Part of a data file
## Start

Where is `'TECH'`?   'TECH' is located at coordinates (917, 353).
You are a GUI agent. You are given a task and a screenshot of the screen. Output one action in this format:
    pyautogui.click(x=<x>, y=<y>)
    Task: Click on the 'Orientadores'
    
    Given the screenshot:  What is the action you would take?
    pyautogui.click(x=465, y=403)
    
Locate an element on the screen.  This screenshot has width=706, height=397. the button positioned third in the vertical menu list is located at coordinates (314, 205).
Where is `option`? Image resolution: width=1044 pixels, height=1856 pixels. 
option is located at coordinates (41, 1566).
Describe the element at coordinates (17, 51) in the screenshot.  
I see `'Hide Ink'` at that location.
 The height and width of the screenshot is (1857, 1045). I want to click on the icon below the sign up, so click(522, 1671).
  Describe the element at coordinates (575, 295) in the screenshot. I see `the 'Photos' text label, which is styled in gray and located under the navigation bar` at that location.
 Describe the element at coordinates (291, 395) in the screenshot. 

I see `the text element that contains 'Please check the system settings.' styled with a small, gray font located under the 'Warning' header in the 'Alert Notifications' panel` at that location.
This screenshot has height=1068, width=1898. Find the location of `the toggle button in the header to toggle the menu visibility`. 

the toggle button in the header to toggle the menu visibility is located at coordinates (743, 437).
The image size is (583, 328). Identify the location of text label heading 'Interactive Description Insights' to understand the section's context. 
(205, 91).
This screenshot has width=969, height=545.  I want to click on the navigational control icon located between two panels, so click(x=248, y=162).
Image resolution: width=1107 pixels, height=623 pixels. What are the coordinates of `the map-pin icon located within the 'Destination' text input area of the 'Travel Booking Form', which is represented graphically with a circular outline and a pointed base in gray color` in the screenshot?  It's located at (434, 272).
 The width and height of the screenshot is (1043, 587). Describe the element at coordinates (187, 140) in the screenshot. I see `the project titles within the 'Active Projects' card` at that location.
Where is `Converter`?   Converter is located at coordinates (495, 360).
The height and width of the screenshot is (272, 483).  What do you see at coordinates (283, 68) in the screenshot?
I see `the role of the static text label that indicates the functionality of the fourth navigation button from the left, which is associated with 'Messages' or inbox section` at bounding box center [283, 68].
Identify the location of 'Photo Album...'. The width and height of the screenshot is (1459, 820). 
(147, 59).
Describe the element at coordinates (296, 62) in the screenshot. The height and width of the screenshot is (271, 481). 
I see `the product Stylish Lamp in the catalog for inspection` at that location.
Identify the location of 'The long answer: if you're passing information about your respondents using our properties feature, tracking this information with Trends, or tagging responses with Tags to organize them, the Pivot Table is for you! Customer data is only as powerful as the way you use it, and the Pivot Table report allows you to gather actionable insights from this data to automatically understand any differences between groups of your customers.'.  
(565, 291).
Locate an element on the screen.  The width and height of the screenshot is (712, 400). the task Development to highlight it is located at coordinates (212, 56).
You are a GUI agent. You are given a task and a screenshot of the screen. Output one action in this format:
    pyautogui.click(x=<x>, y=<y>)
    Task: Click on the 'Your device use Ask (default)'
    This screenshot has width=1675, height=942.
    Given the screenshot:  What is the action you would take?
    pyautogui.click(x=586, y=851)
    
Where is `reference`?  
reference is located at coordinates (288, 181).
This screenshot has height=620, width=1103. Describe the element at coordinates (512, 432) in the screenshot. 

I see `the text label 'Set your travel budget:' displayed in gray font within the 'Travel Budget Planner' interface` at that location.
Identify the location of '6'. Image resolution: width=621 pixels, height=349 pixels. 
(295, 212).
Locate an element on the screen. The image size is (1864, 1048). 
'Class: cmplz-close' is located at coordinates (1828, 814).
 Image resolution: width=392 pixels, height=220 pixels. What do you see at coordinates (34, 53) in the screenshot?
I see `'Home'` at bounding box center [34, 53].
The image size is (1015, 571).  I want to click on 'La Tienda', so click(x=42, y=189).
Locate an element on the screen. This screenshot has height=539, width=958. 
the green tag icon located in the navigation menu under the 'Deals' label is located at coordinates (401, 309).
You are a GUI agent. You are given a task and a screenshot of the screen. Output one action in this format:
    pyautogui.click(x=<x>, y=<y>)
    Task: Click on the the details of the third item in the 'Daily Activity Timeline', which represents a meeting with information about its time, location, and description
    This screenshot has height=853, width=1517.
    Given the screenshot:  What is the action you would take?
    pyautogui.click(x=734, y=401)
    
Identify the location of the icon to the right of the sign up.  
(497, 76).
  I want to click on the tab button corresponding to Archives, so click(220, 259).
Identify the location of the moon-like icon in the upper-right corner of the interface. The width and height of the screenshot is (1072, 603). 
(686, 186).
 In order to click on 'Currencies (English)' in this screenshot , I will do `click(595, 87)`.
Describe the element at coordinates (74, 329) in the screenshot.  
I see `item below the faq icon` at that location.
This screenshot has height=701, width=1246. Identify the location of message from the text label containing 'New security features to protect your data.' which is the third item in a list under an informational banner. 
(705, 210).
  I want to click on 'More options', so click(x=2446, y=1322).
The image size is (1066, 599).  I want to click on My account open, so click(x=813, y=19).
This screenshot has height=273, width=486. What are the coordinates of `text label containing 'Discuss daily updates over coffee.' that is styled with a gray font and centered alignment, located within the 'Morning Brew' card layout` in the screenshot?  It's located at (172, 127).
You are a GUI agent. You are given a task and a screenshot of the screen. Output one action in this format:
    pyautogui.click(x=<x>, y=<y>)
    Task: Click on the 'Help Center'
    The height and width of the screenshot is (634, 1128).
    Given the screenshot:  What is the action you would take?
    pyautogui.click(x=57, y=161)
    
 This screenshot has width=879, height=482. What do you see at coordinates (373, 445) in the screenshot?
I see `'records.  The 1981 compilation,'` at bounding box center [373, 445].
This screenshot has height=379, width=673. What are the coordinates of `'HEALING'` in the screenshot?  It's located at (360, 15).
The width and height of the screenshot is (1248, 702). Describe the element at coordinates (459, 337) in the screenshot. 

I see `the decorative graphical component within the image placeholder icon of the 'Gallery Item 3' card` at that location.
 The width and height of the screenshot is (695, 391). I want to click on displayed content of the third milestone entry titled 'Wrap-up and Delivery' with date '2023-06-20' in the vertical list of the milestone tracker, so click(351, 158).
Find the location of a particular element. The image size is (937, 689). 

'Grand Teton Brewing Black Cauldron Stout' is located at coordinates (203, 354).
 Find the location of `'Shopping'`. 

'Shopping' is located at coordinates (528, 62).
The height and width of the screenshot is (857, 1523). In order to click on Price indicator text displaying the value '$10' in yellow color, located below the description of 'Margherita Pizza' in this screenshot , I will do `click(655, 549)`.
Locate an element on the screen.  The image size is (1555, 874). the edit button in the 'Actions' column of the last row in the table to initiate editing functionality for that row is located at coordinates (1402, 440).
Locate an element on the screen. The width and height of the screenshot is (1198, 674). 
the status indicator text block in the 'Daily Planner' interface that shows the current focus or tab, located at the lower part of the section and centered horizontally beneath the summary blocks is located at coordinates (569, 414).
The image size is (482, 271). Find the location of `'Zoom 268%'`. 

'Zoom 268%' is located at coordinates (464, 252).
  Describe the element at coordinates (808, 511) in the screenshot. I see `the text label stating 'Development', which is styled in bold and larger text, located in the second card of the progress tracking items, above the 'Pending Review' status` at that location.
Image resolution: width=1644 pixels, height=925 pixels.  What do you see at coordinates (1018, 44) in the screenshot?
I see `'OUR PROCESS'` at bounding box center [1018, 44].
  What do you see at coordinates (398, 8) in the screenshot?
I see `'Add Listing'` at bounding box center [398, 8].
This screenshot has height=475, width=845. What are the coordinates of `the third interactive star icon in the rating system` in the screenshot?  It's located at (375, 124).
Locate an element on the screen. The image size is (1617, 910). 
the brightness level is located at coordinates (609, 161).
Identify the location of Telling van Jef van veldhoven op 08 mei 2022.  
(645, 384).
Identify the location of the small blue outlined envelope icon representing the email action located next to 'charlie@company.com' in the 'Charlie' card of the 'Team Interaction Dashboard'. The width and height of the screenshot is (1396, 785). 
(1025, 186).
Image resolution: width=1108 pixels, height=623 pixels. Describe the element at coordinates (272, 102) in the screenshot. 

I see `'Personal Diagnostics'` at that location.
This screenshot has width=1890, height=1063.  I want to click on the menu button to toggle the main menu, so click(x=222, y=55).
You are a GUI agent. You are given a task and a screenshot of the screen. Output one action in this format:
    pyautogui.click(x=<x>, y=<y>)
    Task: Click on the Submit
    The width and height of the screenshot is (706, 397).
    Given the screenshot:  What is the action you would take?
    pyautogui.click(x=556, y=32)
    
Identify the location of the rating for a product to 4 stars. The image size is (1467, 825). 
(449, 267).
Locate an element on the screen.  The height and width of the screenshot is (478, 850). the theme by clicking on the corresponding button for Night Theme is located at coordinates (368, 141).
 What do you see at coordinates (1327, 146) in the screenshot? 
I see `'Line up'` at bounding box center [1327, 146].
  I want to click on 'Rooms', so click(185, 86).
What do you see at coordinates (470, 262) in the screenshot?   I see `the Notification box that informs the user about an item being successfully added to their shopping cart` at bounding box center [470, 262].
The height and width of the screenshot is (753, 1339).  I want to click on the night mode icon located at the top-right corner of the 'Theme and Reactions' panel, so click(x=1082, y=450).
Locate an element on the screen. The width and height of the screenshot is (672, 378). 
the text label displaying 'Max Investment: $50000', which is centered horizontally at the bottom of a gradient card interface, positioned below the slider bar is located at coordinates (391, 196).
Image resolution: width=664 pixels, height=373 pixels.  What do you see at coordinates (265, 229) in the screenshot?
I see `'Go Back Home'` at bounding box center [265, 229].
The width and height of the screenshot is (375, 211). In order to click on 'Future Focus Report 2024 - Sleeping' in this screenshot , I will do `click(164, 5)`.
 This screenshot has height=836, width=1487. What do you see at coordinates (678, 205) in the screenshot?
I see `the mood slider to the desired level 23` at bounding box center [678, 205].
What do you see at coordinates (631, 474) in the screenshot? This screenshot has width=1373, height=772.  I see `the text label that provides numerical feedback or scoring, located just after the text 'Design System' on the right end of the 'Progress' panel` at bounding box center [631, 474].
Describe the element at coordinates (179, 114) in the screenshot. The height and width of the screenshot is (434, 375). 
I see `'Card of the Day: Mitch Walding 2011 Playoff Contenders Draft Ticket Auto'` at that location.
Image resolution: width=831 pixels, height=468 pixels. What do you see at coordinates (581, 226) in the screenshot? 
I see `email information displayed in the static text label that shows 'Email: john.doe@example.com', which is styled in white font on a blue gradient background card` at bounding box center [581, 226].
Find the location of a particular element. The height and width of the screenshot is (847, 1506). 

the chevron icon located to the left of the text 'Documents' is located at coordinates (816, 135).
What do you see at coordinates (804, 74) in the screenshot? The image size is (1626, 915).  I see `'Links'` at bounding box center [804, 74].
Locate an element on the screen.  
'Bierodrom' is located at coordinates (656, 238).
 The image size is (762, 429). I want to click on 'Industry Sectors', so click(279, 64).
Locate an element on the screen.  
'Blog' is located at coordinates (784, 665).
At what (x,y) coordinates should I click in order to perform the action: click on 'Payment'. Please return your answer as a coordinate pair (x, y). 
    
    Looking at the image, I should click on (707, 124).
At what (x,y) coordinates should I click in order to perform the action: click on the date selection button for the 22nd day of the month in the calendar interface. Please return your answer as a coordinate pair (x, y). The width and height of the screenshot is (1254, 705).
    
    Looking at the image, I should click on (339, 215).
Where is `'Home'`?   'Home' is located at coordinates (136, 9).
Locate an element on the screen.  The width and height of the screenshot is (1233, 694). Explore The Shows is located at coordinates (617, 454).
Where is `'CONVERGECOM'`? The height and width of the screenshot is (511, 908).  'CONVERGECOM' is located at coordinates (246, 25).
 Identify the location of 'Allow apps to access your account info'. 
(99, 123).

## End

• [WORK TO DO]: Copy out the lines of the records exactly, starting at the line containing "Identify the location of 'Allow" and ending at the last line of the records.

• [SOLUTION FOR THIS PROBLEM]:
 Identify the location of 'Allow apps to access your account info'. 
(99, 123).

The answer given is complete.